SOURCE PASSAGE:
-------
Did any early societies have a sense of fitness or health? Again, the Ancient Greeks came to mind but this is why I’m ultimately asking. Of course they didn’t have the equipment we have, but how did they come to know that someone could have abs like that if there was no sense of health and fitness like today?
Lastly, the whole figuring out your weight properly question was answered already so I don’t need to rephrase that.
I think that you would find that in the western world slenderness as a standard of beauty became more common once we began to wear less clothing which began somewhere around the 1920’s and progressed in a more or less steady rate through the re-introduction of the bikini in 1946, well into the 60’s and continuing through the present (Although if you go into Walmart you can see many who are not slaves to fashion).
While a plumpness was once considered a sign of health and wealth and clothing helped hide the bulges and bumps, once beach wear was skimpy enough to expose the occasional love handle, people both male and female began to work harder at not having them.
-------
EXERCISE INSTRUCTIONS:
1 – Please copy the passage on fitness and beauty standards word for word, starting at "I think that" and ending at "slaves to fashion).".
2 – Translate this sentence from the passage on fitness and beauty standards into Spanish: "Lastly, the whole figuring out your weight properly question was answered already so I don’t need to rephrase that."

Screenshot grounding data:
-------
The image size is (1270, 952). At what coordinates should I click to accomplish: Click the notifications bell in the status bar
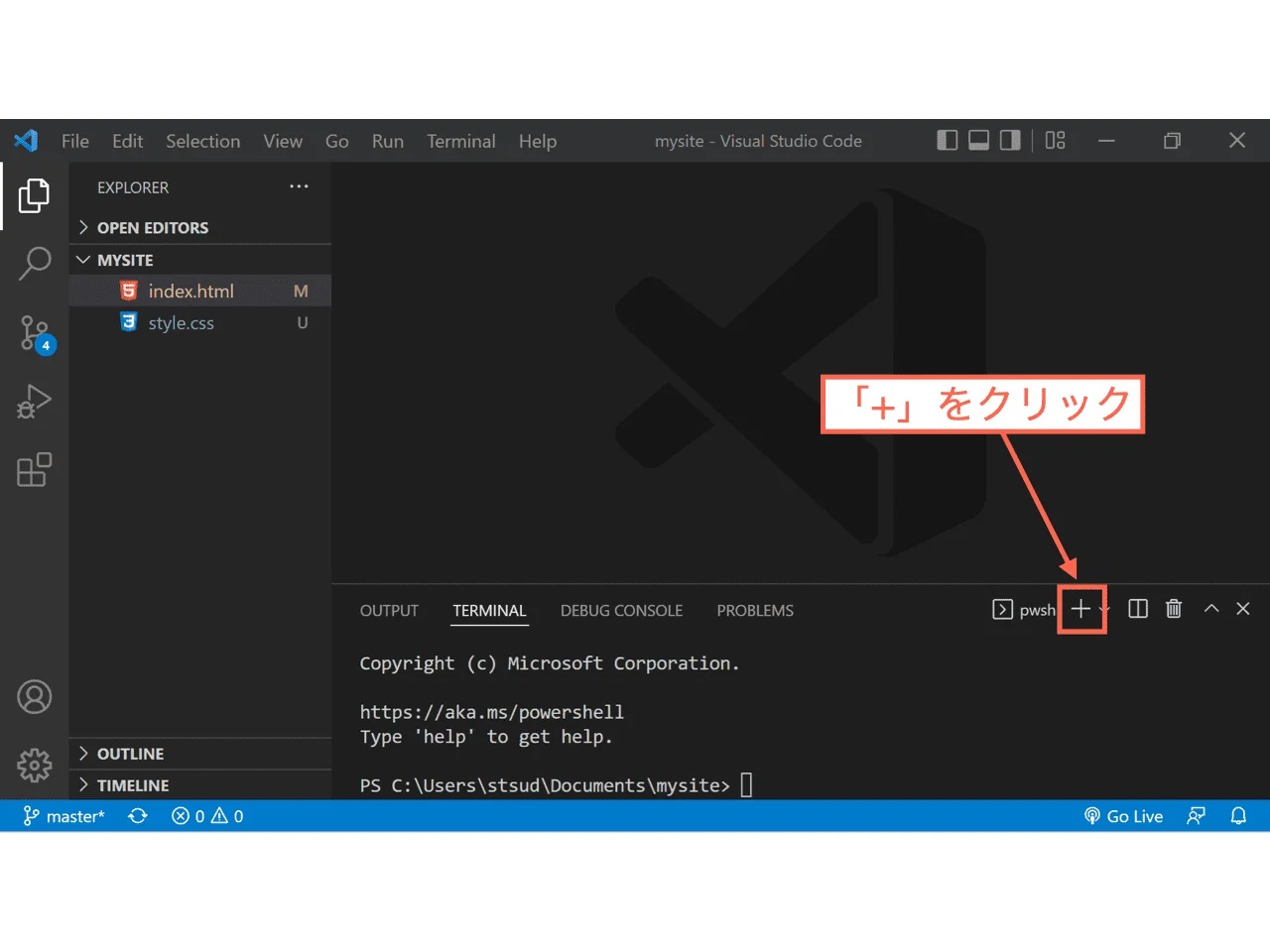[x=1237, y=815]
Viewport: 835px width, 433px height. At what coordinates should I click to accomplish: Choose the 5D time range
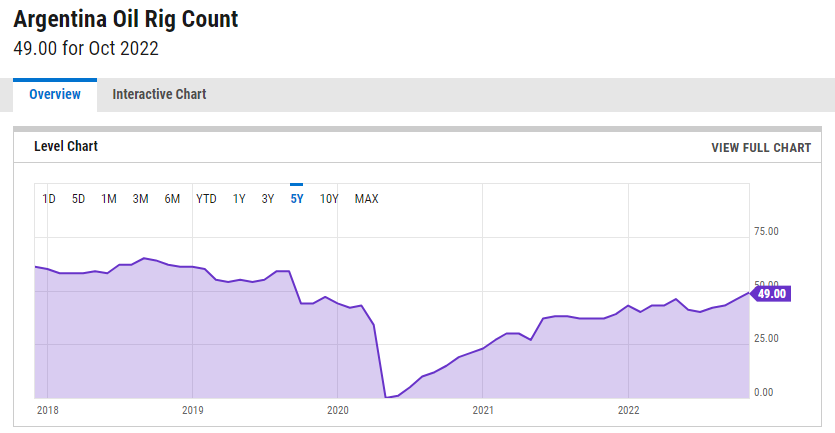78,198
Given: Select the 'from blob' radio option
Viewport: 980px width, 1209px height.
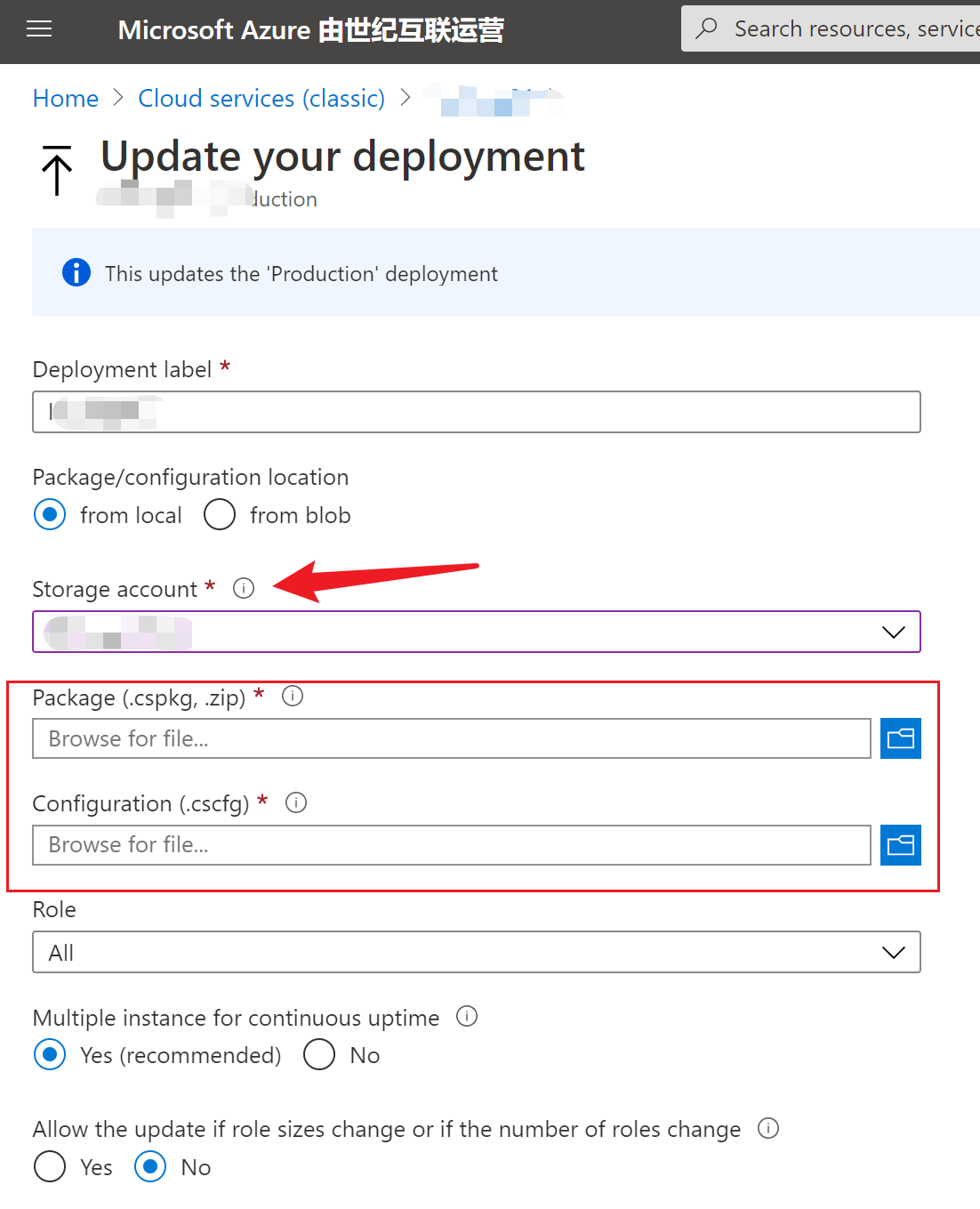Looking at the screenshot, I should pyautogui.click(x=220, y=514).
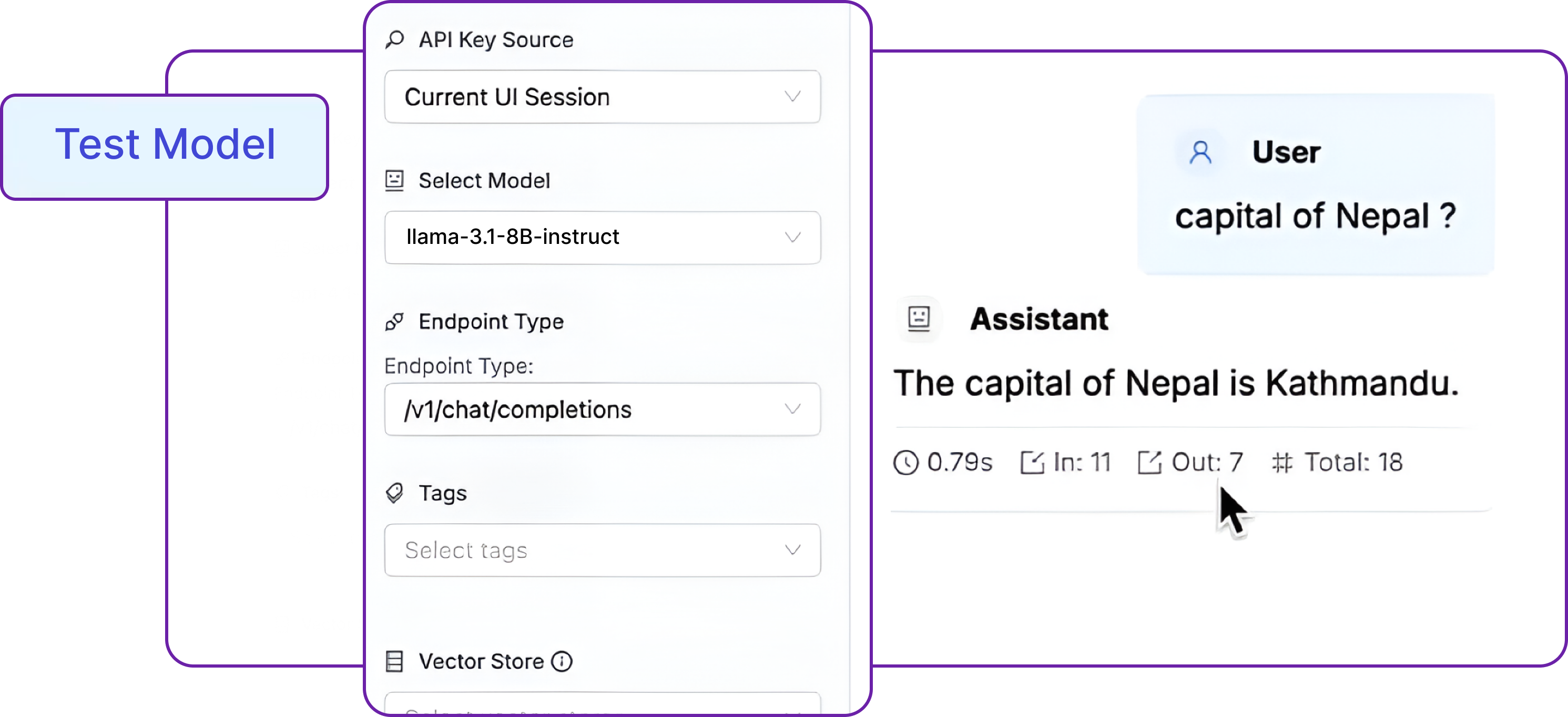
-------
ANSWERS BY ITEM:
1 –
I think that you would find that in the western world slenderness as a standard of beauty became more common once we began to wear less clothing which began somewhere around the 1920’s and progressed in a more or less steady rate through the re-introduction of the bikini in 1946, well into the 60’s and continuing through the present (Although if you go into Walmart you can see many who are not slaves to fashion).

2 – Por último, la cuestión de cómo calcular bien el peso ya fue respondida, así que no necesito reformularla.